2. Wait for drainage. Block all further communications from VatB to VatC until all communications from VatA to VatC prior to the introduction have drained out, or until the VatA/VatC timeout period expires, killing the connection. This could repeatedly impose a huge cost on VatB for the sake of only a few objects in VatB. While E avoids making any claims about resistance to denial of service attack, this would be too egregious a vulnerability to such an attack.

3. WormholeOp. When VatA introduces VatB to Carol, she first wormholes the unacknowledged portion of her outgoing VatA-to-VatC VatTP stream through VatB for delivery to VatC. VatB then wormholes it towards VatC before acting on further messages from VatA. VatTP already encrypts this traffic for secrecy, integrity, authenticity, and protection against replay attacks, so that this communications can be carried by untrusted intermediaries. VatB is just another untrusted intermediary. If VatC gets the next communication in the VatA/VatC stream via a wormhole from VatB, that's fine. It doesn't matter where the bits came from, as long as they pass all the crypto tests. When these same bits come in redundantly through another path, they may be safely ignored.

4. Inter-vat forks make new identities. Do (or adapt) what Droplets does, as described in the thread rooted here.
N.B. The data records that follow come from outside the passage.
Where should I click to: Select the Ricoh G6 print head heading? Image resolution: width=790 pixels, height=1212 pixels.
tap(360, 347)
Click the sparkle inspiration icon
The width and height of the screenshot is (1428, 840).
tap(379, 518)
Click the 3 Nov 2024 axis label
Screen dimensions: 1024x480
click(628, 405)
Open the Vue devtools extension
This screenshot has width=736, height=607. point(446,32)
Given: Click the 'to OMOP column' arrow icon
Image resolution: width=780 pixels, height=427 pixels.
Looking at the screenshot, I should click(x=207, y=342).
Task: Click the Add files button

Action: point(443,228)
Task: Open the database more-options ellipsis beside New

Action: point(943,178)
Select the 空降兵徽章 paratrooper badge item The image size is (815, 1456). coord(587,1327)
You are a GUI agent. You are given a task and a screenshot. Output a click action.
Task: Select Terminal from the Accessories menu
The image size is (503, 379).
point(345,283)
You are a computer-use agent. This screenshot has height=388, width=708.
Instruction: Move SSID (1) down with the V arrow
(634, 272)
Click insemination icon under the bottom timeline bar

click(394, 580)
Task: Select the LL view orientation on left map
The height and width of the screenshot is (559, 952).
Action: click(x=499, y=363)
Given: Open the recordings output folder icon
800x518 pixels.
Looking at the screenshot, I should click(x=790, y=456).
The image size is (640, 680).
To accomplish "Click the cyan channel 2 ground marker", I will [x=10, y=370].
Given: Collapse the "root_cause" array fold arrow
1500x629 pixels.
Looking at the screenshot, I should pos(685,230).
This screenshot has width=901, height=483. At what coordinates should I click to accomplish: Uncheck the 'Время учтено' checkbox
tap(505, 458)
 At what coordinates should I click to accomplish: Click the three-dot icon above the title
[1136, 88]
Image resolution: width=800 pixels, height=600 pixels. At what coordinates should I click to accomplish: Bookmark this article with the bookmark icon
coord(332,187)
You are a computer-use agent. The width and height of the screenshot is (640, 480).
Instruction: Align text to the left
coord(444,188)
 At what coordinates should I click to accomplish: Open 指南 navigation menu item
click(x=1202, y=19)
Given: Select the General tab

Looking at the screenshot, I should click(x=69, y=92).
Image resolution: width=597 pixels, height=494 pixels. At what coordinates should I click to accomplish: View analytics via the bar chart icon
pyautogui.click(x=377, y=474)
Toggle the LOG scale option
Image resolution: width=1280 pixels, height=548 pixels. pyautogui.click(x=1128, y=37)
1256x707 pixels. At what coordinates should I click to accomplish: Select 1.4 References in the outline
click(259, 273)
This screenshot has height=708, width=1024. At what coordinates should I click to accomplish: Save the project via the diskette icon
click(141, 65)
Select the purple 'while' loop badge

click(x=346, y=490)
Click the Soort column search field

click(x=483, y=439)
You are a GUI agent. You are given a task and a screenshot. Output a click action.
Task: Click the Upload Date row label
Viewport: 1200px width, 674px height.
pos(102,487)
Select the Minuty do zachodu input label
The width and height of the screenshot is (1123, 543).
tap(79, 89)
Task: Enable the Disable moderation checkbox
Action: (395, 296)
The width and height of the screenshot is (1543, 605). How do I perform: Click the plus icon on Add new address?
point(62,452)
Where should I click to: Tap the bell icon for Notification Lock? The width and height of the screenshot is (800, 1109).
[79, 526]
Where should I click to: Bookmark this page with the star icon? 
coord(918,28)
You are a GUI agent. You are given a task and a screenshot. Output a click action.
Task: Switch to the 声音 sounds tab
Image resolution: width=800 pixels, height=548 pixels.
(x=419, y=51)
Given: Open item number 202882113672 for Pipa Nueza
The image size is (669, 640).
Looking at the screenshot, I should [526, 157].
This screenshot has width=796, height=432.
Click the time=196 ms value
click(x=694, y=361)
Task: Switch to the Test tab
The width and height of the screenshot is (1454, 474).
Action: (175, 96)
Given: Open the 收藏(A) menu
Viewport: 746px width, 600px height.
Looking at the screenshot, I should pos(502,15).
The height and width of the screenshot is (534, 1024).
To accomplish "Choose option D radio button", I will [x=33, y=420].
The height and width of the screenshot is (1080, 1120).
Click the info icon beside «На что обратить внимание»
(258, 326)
Briefly, give each inter-vat fork of a reference its own new Resolved sameness identity, whether the original reference was Resolved or not at the time of the fork.

The WormholeOp needs to happen iff we decide to pursue path #3, which is the current expectation.

Wormhole Introduction Scenario

The Wormhole introduction is only needed when VatA sends to VatB a Far reference for an object on VatC. It isn't needed for any 2-vat introductions, and it isn't needed when the reference passed from VatA to VatB is Unresolved, such as a RemotePromise whose Resolver is on VatC, or is travelling to VatC.

*** To be written, but involves these CapTP steps:

VatA to VatC:

def vine := NonceLocator <- provideFor(farCarol,
                                       vatBID,
                                       nonce,
                                       carolSwissHash)

VatA to VatB:

WormholeOp(/*unacknowledged encrypted A-to-C traffic*/,
           vatAID,
           vatCID)
/*some message containing: */
... Far3Desc(VatCSearchPath,
             VatCID,
             nonce,
             carolSwissHash,
             vine) ...

VatB to VatC:

WormholeOp(/*unacknowledged encrypted A-to-C traffic*/,
           vatAID,
           vatCID)
def carolPromise := NonceLocator <- acceptFrom(vatAID,
                                               nonce,
                                               carolSwissHash,
                                               vine)

/* carolPromise, a RemotePromise, is then magically turned into farCarol, a Far reference. */

If VatB fails to deliver the wormhole data to VatC, then the acceptFrom message will either arrive too early and find no reference to Carol (fail safe), or arrive after the provideFor, and thus after the preceding messages to VatC (correct partial ordering).

So, if VatA and VatB are cooperative, they are both assured that the needed provideFor "from" VatA will be processed by VatC before VatC sees the corresponding acceptFrom from VatB. If either is uncooperative, they cannot cause damage beyond that accounted for by the object-level semantics. Because the data takes redundant paths, neither side will get stuck waiting on the other to timeout.